When an act of sabotage occurs at the prototype GraveTech laboratory-cum-cemetery, Karsh uncovers several real and imagined conspiracies relating to data steals, Russian and Chinese investors and hackers and the farming of cyber-human hybrid entities using cadavers. Can Karsh see the wood for the trees, discover what is really going on, take control of his grief and learn to live freely again? 

The Shrouds hits expected notes of portentousness but also a sublime silliness: isn’t the Shroud the world’s least wanted product? Who actually wants to see a loved one rot away? I assume Cronenberg is making an allegorical point: the super rich will continue to foist their obsessions on the rest of us as product. That doesn’t make the concept here any less silly. 

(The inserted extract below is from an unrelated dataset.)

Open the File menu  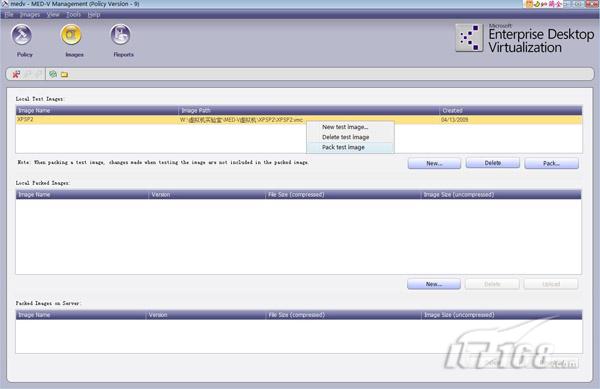pos(8,15)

The body horror element is fantastic – all the more so for being credible: Kruger’s Becca haunts the film in stages of visceral amputation and her own horror and fear at what is happening to her body is palpable.  

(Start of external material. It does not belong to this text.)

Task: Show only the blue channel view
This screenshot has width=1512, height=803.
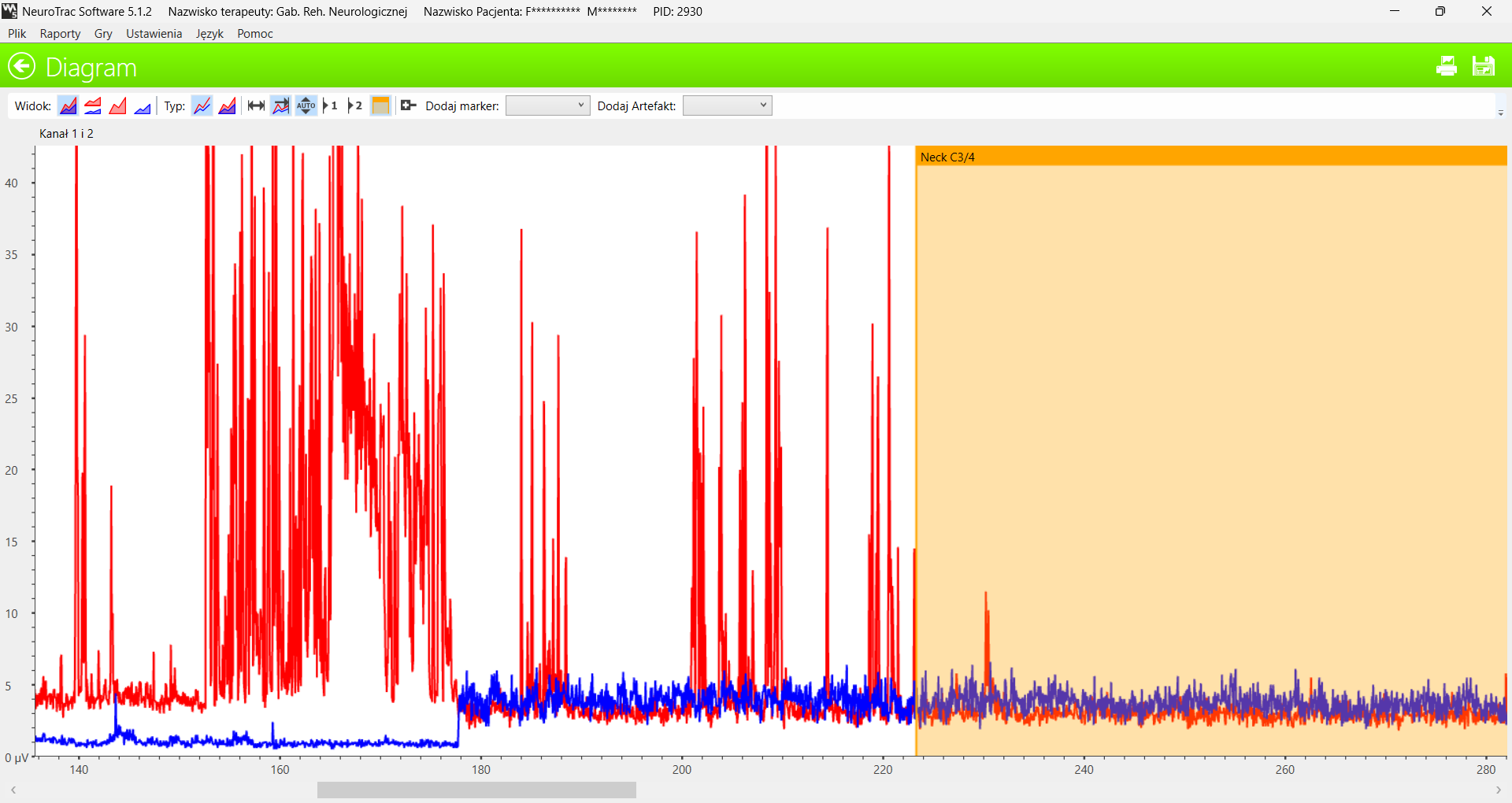Action: pos(143,106)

The thriller element starts well. For the first half of the film you are engrossed in working out what is going on. But Cronenberg’s sense of dramatic resolution hasn’t improved and his resolutely character based storytelling through dialogue comes across as heavy handed. The first half is great but the second half feels largely like redundant repetition. 

Cronenberg tell his story in a pretty un-cinematic fashion. There are lots of close-ups of characters spouting terrible ‘on the nose’ dialogue, most of which is pretty unnecessary, as the conspiracies and situations described pretty much come with the dystopian near-future territory. You can see the resolutions coming, but they are developed in so much detail that any dramatic life is sucked out of them. 

For example, there is much screen-time exposition of the possibility of Chinese and Russian hackers being behind all the chaos. But surely, their existence in our own real world suggests that this is not the stuff of outlandish theories, not even conspiracies – a tech entrepreneur who didn’t know they might impact his project even if things went to plan wouldn’t be doing due diligence? 

The Shrouds is in cinemas from 4 July 2025.